Document section below:

Eric Stern is a top aide to former Governor, and potential 2014 US Senate candidate, Brian Schweitzer (D-MT). He’s also the son of NBA Commissioner David Stern.
The headline: “A life sentence … for pot? U.S. Attorney Mike Cotter is on a quest to lock up pot growers — despite his state’s medical marijuana law”
Here’s an excerpt:
Now Cotter is breaking his silence and speaking publicly, for the first time, about his two-year crusade to shutter the medical marijuana industry and put its practitioners behind bars, in many cases for life sentences. And he is mincing no words. He says that pot has no medical value at all, for anyone, and that if you think otherwise, you are a sucker who has been duped “by slick Madison Avenue marketing” employed by pot dealers. He says pot is a dangerous drug and growing it is a federal crime that must be punished.
When Cotter charged these citizens in 2011, he gave no credence to a very basic protest that they all made: they’d been assured in writing, by Eric Holder, the U.S. attorney general, that they could grow medical marijuana and the feds wouldn’t prosecute them.
The defendants pointed to dozens of statements made by Holder and even the president, and specifically the now-infamous Ogden Memo. This was a publicly released document in 2009 document, written by David Ogden, Eric Holder’s deputy, that instructed federal law enforcement officers nationwide to leave medical marijuana growers alone as long as they were abiding by state law. This memo was reported in the national press, and local papers too, as a virtual ceding of jurisdiction by the federal government. “U.S. Won’t Prosecute in States that Have Medical Marijuana,” heralded a New York Times headline.
As a former top aide to Gov. Schweitzer asks why pot providers are getting a life sentence for pot, Chuck Feney commented on my blog, and asks why the nephew to the former Governor is getting a slap on the wrist.

End of Document section.

Rewrite the medical marijuana passage from "The defendants pointed" to "York Times headline.", replacing "Ogden Memo" with "Ogden memorandum".

Information provided below:

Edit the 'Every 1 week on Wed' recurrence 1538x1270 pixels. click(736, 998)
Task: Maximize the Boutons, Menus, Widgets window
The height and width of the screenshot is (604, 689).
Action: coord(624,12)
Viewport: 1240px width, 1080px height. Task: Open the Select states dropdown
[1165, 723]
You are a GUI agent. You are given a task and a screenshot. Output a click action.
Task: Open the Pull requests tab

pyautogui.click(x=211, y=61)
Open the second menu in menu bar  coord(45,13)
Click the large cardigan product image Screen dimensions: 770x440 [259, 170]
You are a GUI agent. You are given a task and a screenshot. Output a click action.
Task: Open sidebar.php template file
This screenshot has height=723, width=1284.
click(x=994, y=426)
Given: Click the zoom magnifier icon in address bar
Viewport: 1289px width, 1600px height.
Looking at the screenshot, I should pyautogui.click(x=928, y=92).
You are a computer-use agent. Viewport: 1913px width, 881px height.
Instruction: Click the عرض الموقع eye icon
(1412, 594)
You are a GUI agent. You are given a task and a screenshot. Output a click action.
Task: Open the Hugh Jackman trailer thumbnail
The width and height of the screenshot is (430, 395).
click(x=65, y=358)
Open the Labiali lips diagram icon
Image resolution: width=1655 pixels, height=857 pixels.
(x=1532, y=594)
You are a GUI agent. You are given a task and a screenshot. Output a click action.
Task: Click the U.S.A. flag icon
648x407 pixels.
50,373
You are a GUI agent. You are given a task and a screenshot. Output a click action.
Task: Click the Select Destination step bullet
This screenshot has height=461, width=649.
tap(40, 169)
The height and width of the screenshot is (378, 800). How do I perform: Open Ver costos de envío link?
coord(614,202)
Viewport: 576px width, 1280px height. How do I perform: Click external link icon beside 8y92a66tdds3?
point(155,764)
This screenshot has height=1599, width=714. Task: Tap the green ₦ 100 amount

End of Information provided.

■ **Output of the task**
The defendants pointed to dozens of statements made by Holder and even the president, and specifically the now-infamous Ogden memorandum. This was a publicly released document in 2009 document, written by David Ogden, Eric Holder’s deputy, that instructed federal law enforcement officers nationwide to leave medical marijuana growers alone as long as they were abiding by state law. This memo was reported in the national press, and local papers too, as a virtual ceding of jurisdiction by the federal government. “U.S. Won’t Prosecute in States that Have Medical Marijuana,” heralded a New York Times headline.